Start of Input records

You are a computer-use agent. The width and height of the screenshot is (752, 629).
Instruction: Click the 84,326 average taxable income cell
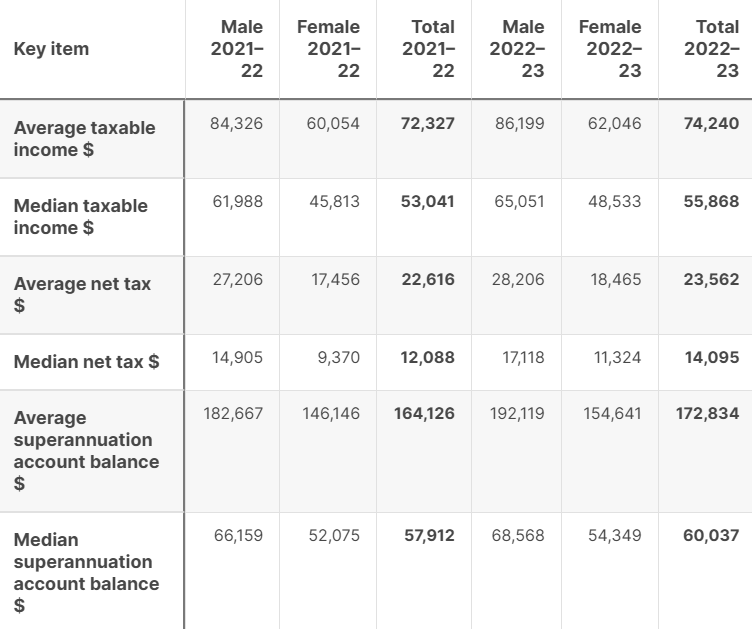[237, 124]
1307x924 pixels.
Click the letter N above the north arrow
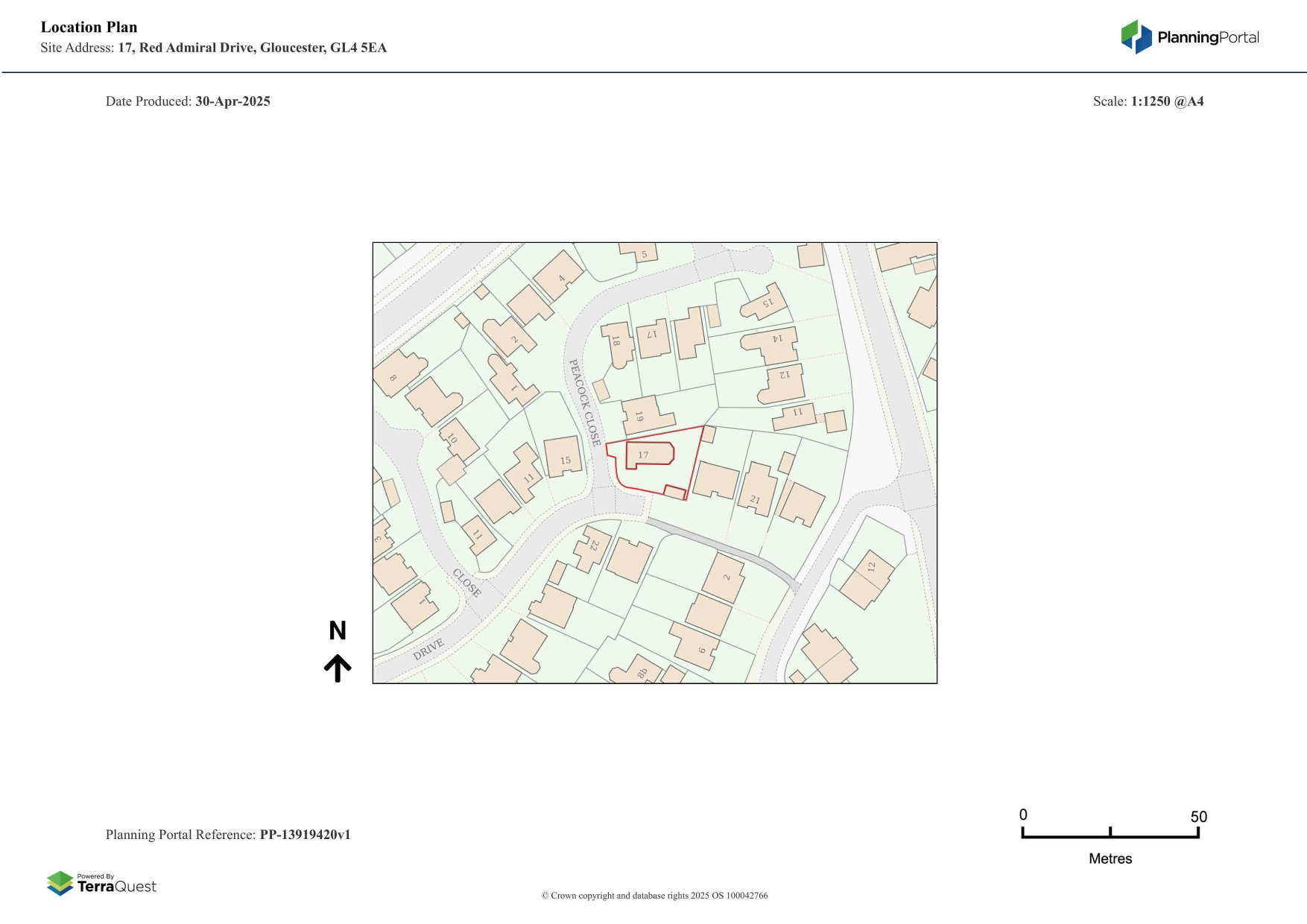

End of Input records

Action item: Reproduce the whole listing verbatim and keep all pictures out of it.

Answer for the task:
You are a computer-use agent. The width and height of the screenshot is (752, 629).
Instruction: Click the 84,326 average taxable income cell
[237, 124]
1307x924 pixels.
Click the letter N above the north arrow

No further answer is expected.